Chinese archaeologist (1964–2019)

Duan Qingbo (段清波; February 1964 – 13 October 2019) was a Chinese archaeologist. He served as the chief archaeologist of the Mausoleum of the First Qin Emperor and Dean of the School of Cultural Heritage of Northwest University in Xi'an. He discovered the large-scale drainage system of Qin Shi Huang's mausoleum and a high-ranking noble tomb in the mausoleum precinct. He also spent over two years surveying more than 1900 km of the Great Wall on foot.

== Life and career ==
Duan was born in February 1964 in Ruicheng County, Shanxi, China. He graduated from Northwest University in Xi'an with a bachelor's degree in archaeology in 1985. He later earned a Ph.D. in archaeology in 2008.

He began working at the Shaanxi Provincial Institute of Archaeology in 1988, where he served as deputy director of the Qin–Han Archaeological Research Office and director of the Sui–Tang Archaeological Research Office.

In 1998, Duan was appointed chief archaeologist of the Mausoleum of the First Qin Emperor. In the following decade, he led the excavation of the 3 km2 mausoleum precinct. His team discovered the ruins of China's three oldest and largest que towers, the mausoleum's large-scale underground dam and drainage system, and a large double-ramped noble tomb that ranks only below Qin Shi Huang's own mausoleum in importance. He oversaw the publication of three excavation reports, in 1999, 2000, and 2002.

Duan's excavations led him to the conclusion that the underground realm of the mausoleum imitated the real organization of the court in the emperor's lifetime, with terracotta officials, musicians, even acrobats and realistic bronze waterfowl, in addition to the famous Terracotta Army. He also found that the emperor might have employed people from west Eurasia, as the structure of the mausoleum bore similarities to the Mausoleum at Halicarnassus, which had been built a century earlier in today's Turkey.

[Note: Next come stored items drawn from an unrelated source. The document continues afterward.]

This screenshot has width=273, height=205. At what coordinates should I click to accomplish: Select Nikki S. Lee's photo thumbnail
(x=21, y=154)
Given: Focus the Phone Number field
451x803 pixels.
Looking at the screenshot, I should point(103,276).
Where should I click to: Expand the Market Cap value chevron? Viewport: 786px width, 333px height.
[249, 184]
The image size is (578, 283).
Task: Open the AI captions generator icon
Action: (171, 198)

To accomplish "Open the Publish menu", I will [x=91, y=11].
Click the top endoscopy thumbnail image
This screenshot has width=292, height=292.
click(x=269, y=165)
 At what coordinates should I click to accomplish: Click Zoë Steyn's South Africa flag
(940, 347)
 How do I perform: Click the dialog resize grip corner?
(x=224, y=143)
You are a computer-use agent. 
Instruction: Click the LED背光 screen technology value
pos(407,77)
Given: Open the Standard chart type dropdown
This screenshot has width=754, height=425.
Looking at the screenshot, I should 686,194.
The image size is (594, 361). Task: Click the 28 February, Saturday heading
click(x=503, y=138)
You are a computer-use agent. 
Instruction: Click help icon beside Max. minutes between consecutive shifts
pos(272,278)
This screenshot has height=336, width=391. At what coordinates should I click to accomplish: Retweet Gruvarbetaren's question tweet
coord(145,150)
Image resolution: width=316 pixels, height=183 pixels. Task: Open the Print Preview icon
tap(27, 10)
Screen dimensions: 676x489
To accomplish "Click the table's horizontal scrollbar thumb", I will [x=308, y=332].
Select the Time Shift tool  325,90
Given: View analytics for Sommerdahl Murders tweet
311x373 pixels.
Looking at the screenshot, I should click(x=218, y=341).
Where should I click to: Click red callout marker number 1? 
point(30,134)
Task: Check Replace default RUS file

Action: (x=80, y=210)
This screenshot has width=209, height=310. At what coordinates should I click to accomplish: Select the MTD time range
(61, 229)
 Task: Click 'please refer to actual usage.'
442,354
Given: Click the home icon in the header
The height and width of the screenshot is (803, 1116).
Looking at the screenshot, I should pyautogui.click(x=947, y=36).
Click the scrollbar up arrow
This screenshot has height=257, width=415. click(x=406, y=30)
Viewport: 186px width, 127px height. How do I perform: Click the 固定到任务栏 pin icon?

In his long article Sino-Western Cultural Exchange as Seen through the Archaeology of the First Emperor's Necropolis Duan Qingbo generally supported the idea that the Terracotta Army and the Qin Shihuang Mausoleum were influenced by Hellenistic art. In 2018, he also held a conferences at UCLA entitled Persian and Greek Participation in the making of China’s First Empire.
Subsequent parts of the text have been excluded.